What you return must be the complete listing, unchanged.
════
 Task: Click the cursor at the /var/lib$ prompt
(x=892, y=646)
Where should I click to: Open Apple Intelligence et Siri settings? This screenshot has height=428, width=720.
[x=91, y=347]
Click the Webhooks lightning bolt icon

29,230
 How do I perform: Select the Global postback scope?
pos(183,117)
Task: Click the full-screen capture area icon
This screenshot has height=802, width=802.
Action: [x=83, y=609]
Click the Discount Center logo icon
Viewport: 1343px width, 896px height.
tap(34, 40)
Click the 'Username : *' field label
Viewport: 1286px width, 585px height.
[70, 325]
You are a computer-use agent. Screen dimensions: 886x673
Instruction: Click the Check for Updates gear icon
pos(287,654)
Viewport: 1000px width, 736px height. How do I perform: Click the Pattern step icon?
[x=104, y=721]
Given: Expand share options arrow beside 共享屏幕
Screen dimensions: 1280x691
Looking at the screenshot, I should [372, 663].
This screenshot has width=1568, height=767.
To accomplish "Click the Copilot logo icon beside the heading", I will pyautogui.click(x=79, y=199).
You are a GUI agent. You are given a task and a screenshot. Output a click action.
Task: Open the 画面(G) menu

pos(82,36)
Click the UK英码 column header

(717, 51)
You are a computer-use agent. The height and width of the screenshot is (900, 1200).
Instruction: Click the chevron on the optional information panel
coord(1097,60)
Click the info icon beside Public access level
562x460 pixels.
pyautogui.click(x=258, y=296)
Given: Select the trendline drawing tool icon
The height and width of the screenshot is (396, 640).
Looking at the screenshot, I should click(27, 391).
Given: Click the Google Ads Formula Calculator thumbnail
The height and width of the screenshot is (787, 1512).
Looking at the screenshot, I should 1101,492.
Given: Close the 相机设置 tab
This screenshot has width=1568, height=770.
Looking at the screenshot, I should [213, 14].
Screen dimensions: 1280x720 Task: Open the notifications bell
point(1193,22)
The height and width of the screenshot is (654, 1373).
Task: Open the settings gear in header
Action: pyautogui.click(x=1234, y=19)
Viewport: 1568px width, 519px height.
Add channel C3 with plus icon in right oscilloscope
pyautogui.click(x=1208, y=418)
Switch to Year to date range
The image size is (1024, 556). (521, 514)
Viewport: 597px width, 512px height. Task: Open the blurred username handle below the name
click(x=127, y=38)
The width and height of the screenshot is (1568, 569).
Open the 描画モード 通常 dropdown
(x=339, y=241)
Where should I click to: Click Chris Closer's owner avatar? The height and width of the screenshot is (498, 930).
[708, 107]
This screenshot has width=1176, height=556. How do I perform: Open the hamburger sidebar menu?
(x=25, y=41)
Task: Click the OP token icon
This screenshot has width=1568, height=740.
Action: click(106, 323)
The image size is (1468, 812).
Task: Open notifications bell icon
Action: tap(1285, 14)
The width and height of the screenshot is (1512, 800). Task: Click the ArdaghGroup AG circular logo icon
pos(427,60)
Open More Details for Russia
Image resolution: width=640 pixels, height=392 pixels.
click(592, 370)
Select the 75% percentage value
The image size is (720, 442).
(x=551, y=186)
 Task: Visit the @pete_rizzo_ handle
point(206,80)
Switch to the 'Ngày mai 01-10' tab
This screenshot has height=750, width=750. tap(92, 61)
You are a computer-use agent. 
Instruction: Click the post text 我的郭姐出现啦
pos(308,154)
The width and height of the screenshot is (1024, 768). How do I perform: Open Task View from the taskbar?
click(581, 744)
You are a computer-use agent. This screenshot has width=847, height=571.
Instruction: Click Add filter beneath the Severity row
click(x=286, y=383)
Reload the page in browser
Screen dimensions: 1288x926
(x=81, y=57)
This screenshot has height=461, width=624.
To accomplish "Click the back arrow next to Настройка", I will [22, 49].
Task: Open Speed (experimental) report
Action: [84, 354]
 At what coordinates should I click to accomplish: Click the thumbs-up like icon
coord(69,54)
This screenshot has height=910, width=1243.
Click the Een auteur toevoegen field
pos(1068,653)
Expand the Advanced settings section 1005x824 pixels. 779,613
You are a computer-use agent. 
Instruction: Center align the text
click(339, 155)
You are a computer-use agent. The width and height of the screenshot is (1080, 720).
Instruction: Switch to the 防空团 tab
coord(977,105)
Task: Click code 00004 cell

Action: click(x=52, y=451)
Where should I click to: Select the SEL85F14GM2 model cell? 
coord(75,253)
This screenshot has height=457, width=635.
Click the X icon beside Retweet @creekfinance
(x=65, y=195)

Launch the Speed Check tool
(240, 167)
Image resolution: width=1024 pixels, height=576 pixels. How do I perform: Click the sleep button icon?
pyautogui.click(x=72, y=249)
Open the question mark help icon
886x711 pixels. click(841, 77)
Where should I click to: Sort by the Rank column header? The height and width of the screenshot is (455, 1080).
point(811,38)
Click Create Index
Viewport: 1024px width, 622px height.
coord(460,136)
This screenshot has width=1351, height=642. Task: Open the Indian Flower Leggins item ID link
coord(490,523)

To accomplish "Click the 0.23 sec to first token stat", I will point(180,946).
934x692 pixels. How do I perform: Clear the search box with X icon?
════
_Output of the task_:
 Task: Click the cursor at the /var/lib$ prompt
(x=892, y=646)
Where should I click to: Open Apple Intelligence et Siri settings? This screenshot has height=428, width=720.
[x=91, y=347]
Click the Webhooks lightning bolt icon

29,230
 How do I perform: Select the Global postback scope?
pos(183,117)
Task: Click the full-screen capture area icon
This screenshot has height=802, width=802.
Action: [x=83, y=609]
Click the Discount Center logo icon
Viewport: 1343px width, 896px height.
tap(34, 40)
Click the 'Username : *' field label
Viewport: 1286px width, 585px height.
[70, 325]
You are a computer-use agent. Screen dimensions: 886x673
Instruction: Click the Check for Updates gear icon
pos(287,654)
Viewport: 1000px width, 736px height. How do I perform: Click the Pattern step icon?
[x=104, y=721]
Given: Expand share options arrow beside 共享屏幕
Screen dimensions: 1280x691
Looking at the screenshot, I should [372, 663].
This screenshot has width=1568, height=767.
To accomplish "Click the Copilot logo icon beside the heading", I will pyautogui.click(x=79, y=199).
You are a GUI agent. You are given a task and a screenshot. Output a click action.
Task: Open the 画面(G) menu

pos(82,36)
Click the UK英码 column header

(717, 51)
You are a computer-use agent. The height and width of the screenshot is (900, 1200).
Instruction: Click the chevron on the optional information panel
coord(1097,60)
Click the info icon beside Public access level
562x460 pixels.
pyautogui.click(x=258, y=296)
Given: Select the trendline drawing tool icon
The height and width of the screenshot is (396, 640).
Looking at the screenshot, I should click(27, 391).
Given: Click the Google Ads Formula Calculator thumbnail
The height and width of the screenshot is (787, 1512).
Looking at the screenshot, I should 1101,492.
Given: Close the 相机设置 tab
This screenshot has width=1568, height=770.
Looking at the screenshot, I should [213, 14].
Screen dimensions: 1280x720 Task: Open the notifications bell
point(1193,22)
The height and width of the screenshot is (654, 1373).
Task: Open the settings gear in header
Action: pyautogui.click(x=1234, y=19)
Viewport: 1568px width, 519px height.
Add channel C3 with plus icon in right oscilloscope
pyautogui.click(x=1208, y=418)
Switch to Year to date range
The image size is (1024, 556). (521, 514)
Viewport: 597px width, 512px height. Task: Open the blurred username handle below the name
click(x=127, y=38)
The width and height of the screenshot is (1568, 569).
Open the 描画モード 通常 dropdown
(x=339, y=241)
Where should I click to: Click Chris Closer's owner avatar? The height and width of the screenshot is (498, 930).
[708, 107]
This screenshot has width=1176, height=556. How do I perform: Open the hamburger sidebar menu?
(x=25, y=41)
Task: Click the OP token icon
This screenshot has width=1568, height=740.
Action: click(106, 323)
The image size is (1468, 812).
Task: Open notifications bell icon
Action: tap(1285, 14)
The width and height of the screenshot is (1512, 800). Task: Click the ArdaghGroup AG circular logo icon
pos(427,60)
Open More Details for Russia
Image resolution: width=640 pixels, height=392 pixels.
click(592, 370)
Select the 75% percentage value
The image size is (720, 442).
(x=551, y=186)
 Task: Visit the @pete_rizzo_ handle
point(206,80)
Switch to the 'Ngày mai 01-10' tab
This screenshot has height=750, width=750. tap(92, 61)
You are a computer-use agent. 
Instruction: Click the post text 我的郭姐出现啦
pos(308,154)
The width and height of the screenshot is (1024, 768). How do I perform: Open Task View from the taskbar?
click(581, 744)
You are a computer-use agent. This screenshot has width=847, height=571.
Instruction: Click Add filter beneath the Severity row
click(x=286, y=383)
Reload the page in browser
Screen dimensions: 1288x926
(x=81, y=57)
This screenshot has height=461, width=624.
To accomplish "Click the back arrow next to Настройка", I will [22, 49].
Task: Open Speed (experimental) report
Action: [84, 354]
 At what coordinates should I click to accomplish: Click the thumbs-up like icon
coord(69,54)
This screenshot has height=910, width=1243.
Click the Een auteur toevoegen field
pos(1068,653)
Expand the Advanced settings section 1005x824 pixels. 779,613
You are a computer-use agent. 
Instruction: Center align the text
click(339, 155)
You are a computer-use agent. The width and height of the screenshot is (1080, 720).
Instruction: Switch to the 防空团 tab
coord(977,105)
Task: Click code 00004 cell

Action: click(x=52, y=451)
Where should I click to: Select the SEL85F14GM2 model cell? 
coord(75,253)
This screenshot has height=457, width=635.
Click the X icon beside Retweet @creekfinance
(x=65, y=195)

Launch the Speed Check tool
(240, 167)
Image resolution: width=1024 pixels, height=576 pixels. How do I perform: Click the sleep button icon?
pyautogui.click(x=72, y=249)
Open the question mark help icon
886x711 pixels. click(841, 77)
Where should I click to: Sort by the Rank column header? The height and width of the screenshot is (455, 1080).
point(811,38)
Click Create Index
Viewport: 1024px width, 622px height.
coord(460,136)
This screenshot has width=1351, height=642. Task: Open the Indian Flower Leggins item ID link
coord(490,523)

To accomplish "Click the 0.23 sec to first token stat", I will point(180,946).
934x692 pixels. How do I perform: Clear the search box with X icon?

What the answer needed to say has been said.